WYDN


WYDN, virtual channel 48, is a Daystar owned-and-operated television station serving Boston, Massachusetts and Manchester, New Hampshire, United States that is licensed to Lowell, Massachusetts. The station is owned by the Educational Public TV Corporation, a subsidiary of Daystar sister company Word of God Fellowship, Inc. WYDN's studios are located on Sprague Street in Dedham, and it shares transmitter facilities with Concord, New Hampshire-licensed Ion Television owned-and-operated station WPXG-TV on Fort Mountain near Epsom, New Hampshire. On cable, WYDN is available on Comcast Xfinity digital channel 295 and on Verizon FiOS channel 25.

History

The station first signed on the air on May 5, 1999, as an affiliate of Prime Time Christian Broadcasting as a straight simulcast of KMLM in Odessa, Texas. Originally licensed to Worcester, Massachusetts, WYDN operated its analog transmitter atop Asnebumskit Hill in Paxton until the June 12, 2009, digital transition; its digital transmitter operated from the WBZ-TV tower in Needham.
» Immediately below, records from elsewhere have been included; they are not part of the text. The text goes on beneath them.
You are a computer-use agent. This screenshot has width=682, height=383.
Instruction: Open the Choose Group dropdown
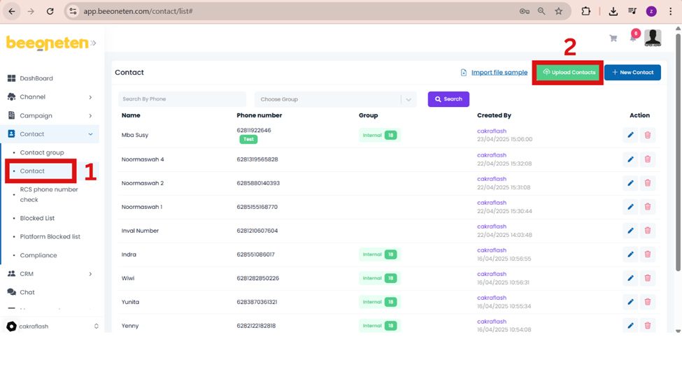coord(335,99)
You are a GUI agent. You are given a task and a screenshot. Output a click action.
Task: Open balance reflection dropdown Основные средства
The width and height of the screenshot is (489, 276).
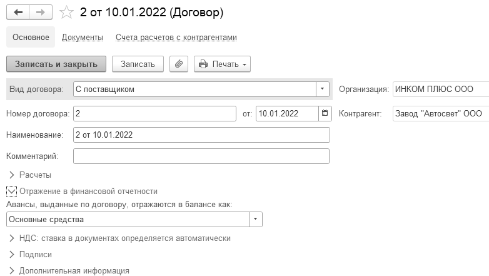coord(256,219)
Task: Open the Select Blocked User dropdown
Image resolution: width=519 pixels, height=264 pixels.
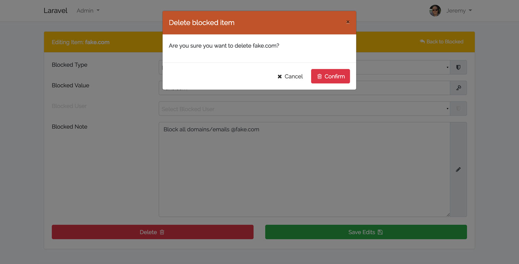Action: tap(304, 109)
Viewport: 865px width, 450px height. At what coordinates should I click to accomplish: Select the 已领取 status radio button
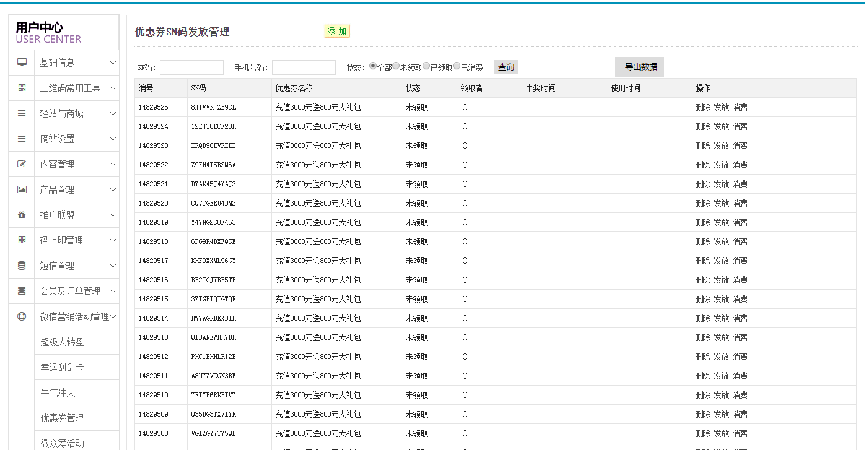point(426,66)
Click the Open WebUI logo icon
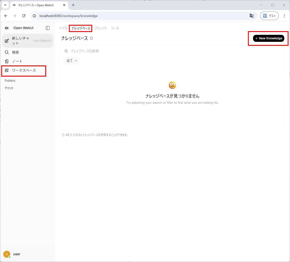Viewport: 290px width, 262px height. [7, 28]
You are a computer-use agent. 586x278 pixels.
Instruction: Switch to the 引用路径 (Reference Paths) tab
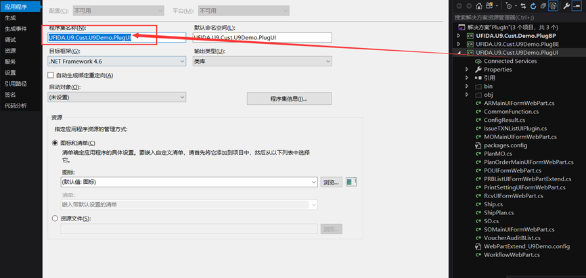pos(16,84)
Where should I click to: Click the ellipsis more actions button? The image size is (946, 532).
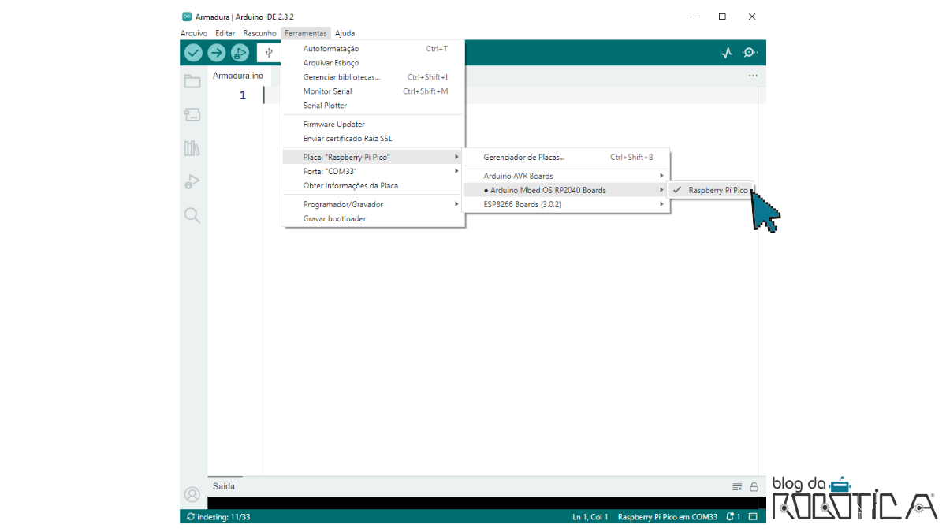[753, 75]
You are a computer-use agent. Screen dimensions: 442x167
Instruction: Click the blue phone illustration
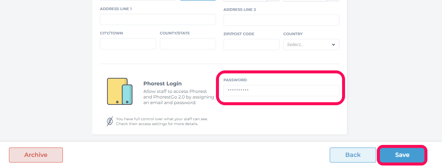pyautogui.click(x=127, y=94)
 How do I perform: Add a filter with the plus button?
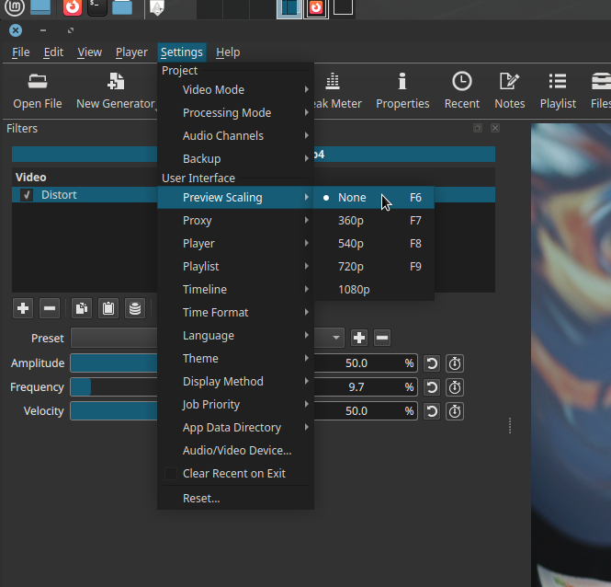(23, 308)
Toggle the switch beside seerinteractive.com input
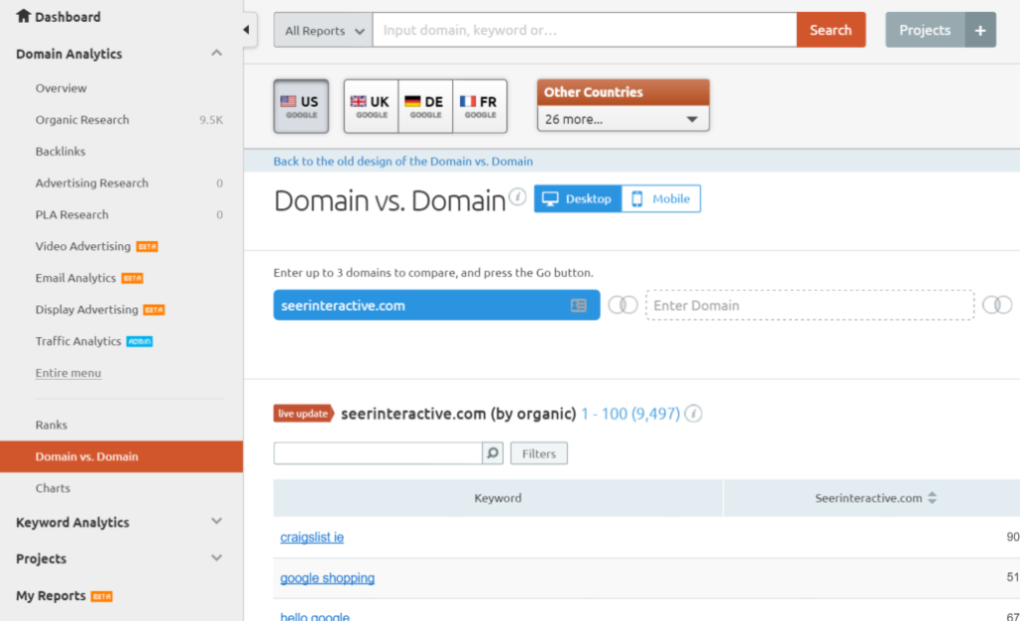This screenshot has height=621, width=1020. tap(623, 304)
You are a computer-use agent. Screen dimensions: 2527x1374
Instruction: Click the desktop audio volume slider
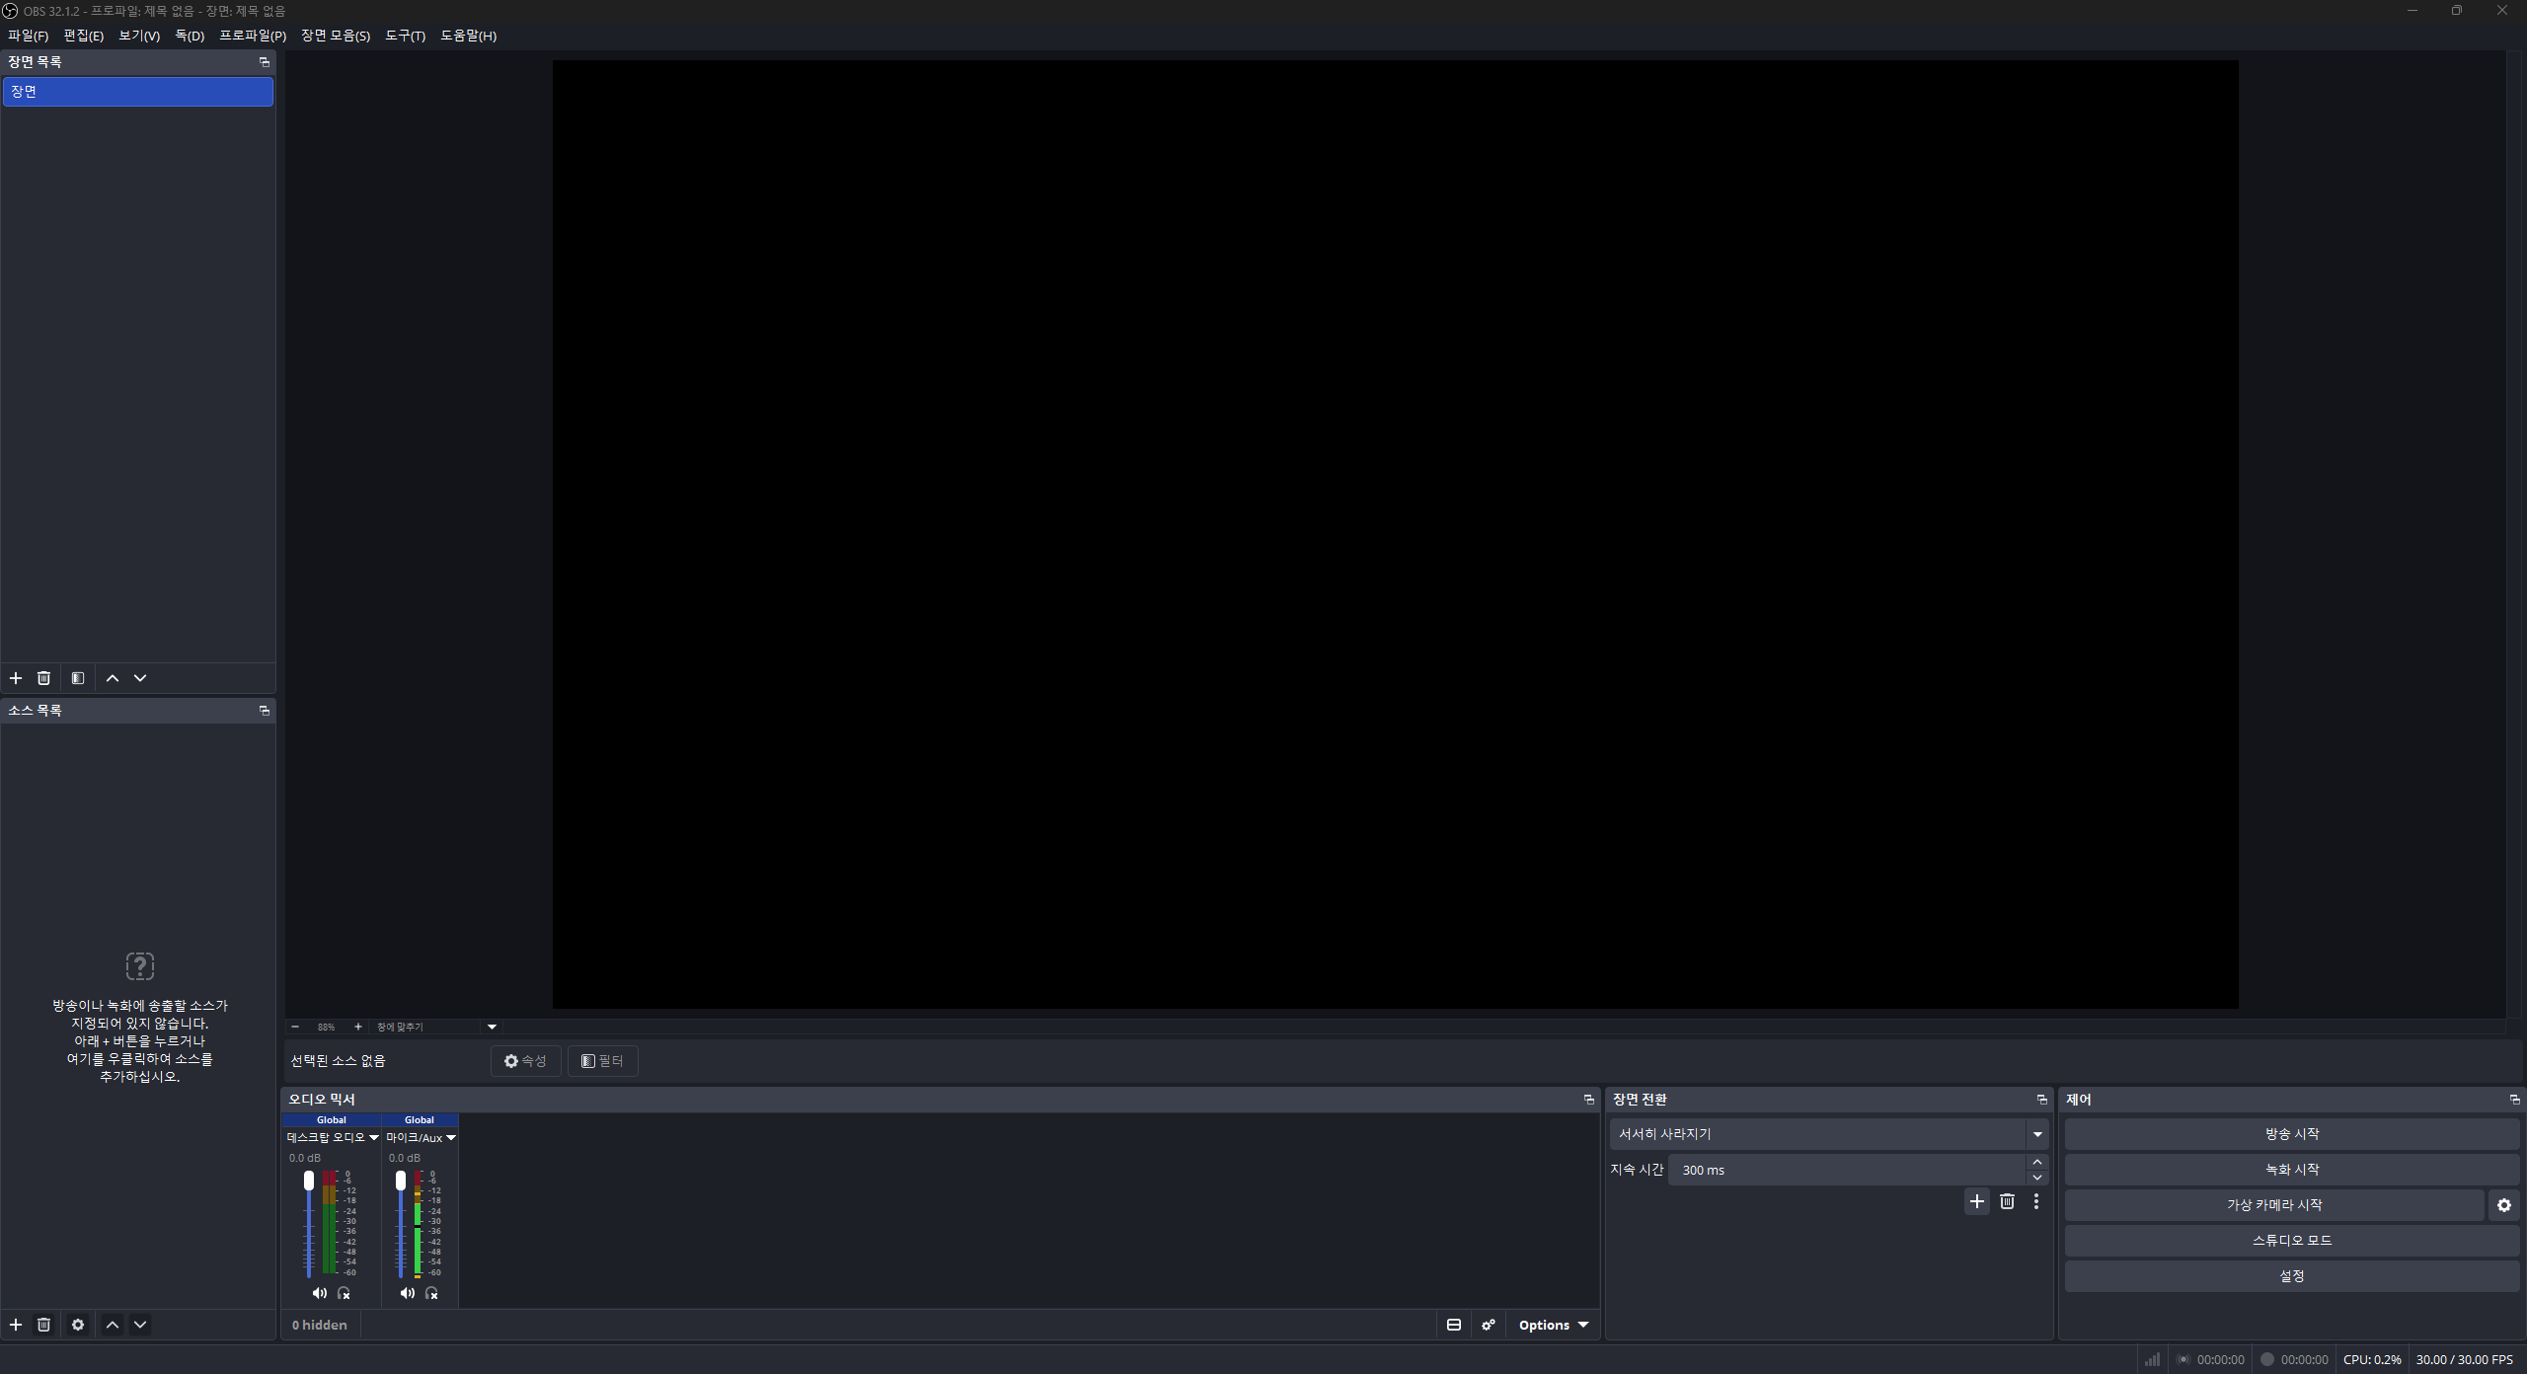coord(309,1224)

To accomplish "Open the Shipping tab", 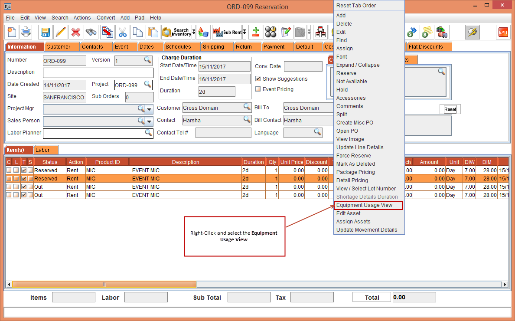I will tap(213, 47).
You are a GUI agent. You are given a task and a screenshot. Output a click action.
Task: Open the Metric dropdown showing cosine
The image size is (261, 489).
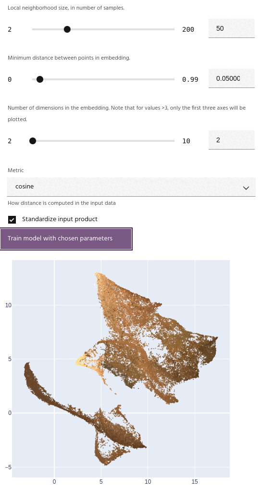coord(131,187)
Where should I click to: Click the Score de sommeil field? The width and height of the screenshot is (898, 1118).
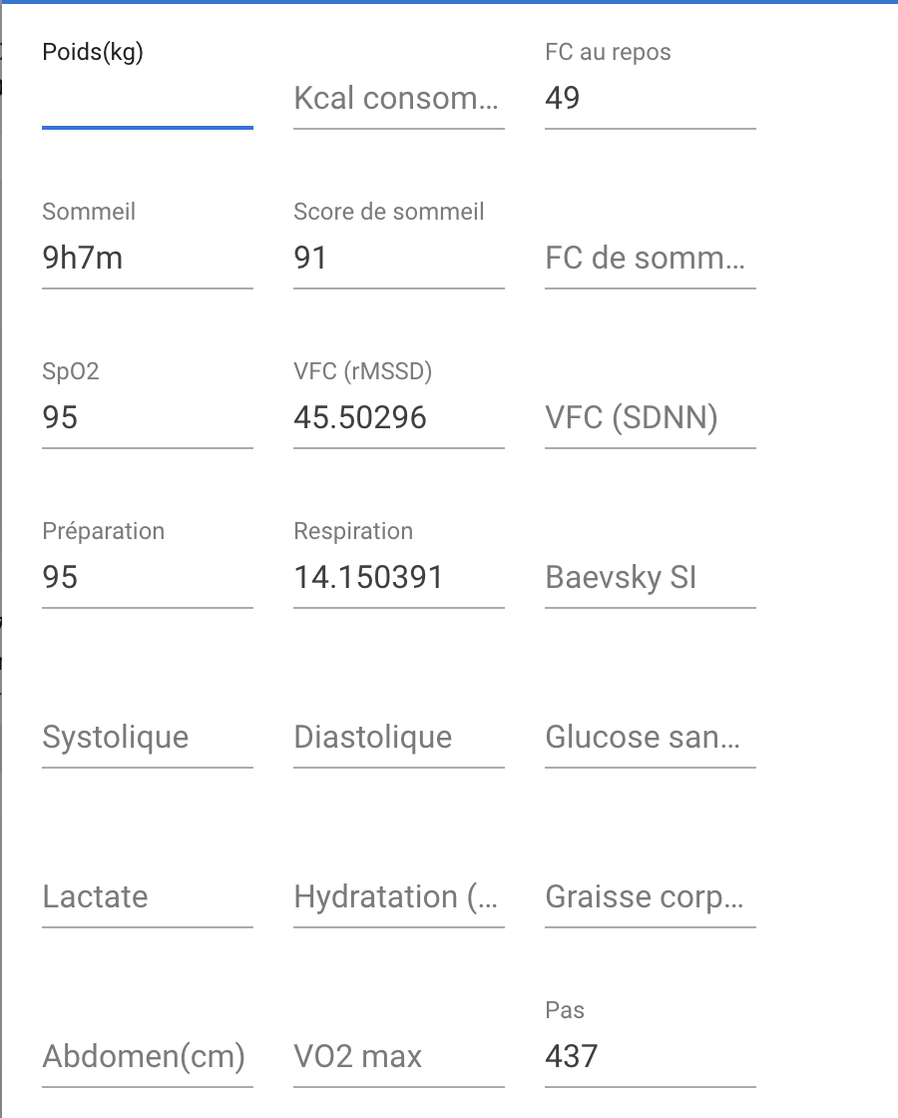pyautogui.click(x=398, y=259)
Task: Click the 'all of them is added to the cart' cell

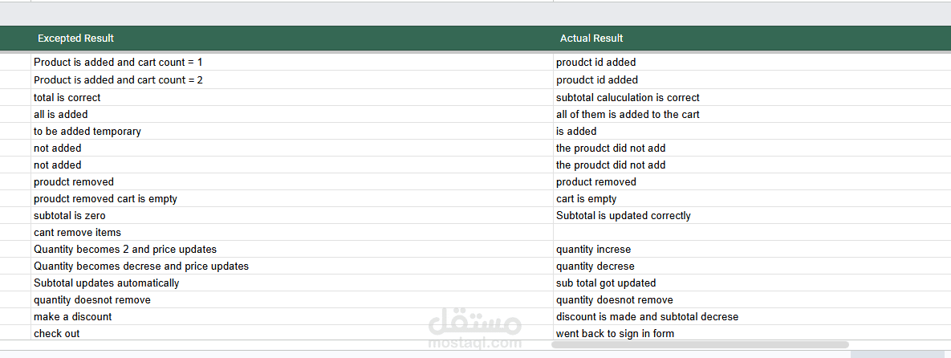Action: point(628,114)
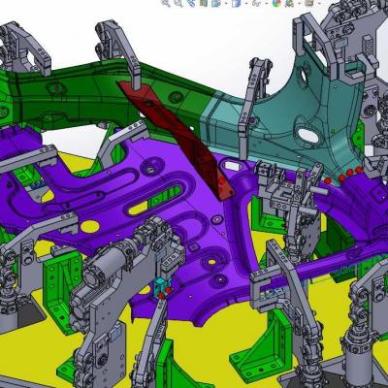Click the Hide/Show Items glasses icon
This screenshot has width=388, height=388.
(x=257, y=3)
By the early 2000s, the station switched to Daystar after it was acquired by its Word of God Fellowship, Inc. licensing subsidiary, and Daystar immediately pushed for successful must-carry carriage from local cable providers.
WYDN sold its frequency rights as part of the Federal Communications Commission 's 2017 spectrum incentive auction and reached a channel sharing agreement with Ion Television O&O WPXG-TV; it began broadcasting from WPXG's transmitter on April 23, 2018. As WPXG's broadcasting radius does not cover Worcester, WYDN changed its city of license to Lowell, Massachusetts.

Digital television

Digital channel

Analog-to-digital conversion

WYDN shut down its analog signal, over UHF channel 48, on June 12, 2009, the official date in which full-power television stations in the United States transitioned from analog to digital broadcasts under federal mandate. The station's digital signal continued to broadcasts on its pre-transition UHF channel 47. Through the use of PSIP, digital television receivers display the station's virtual channel as its former UHF analog channel 48.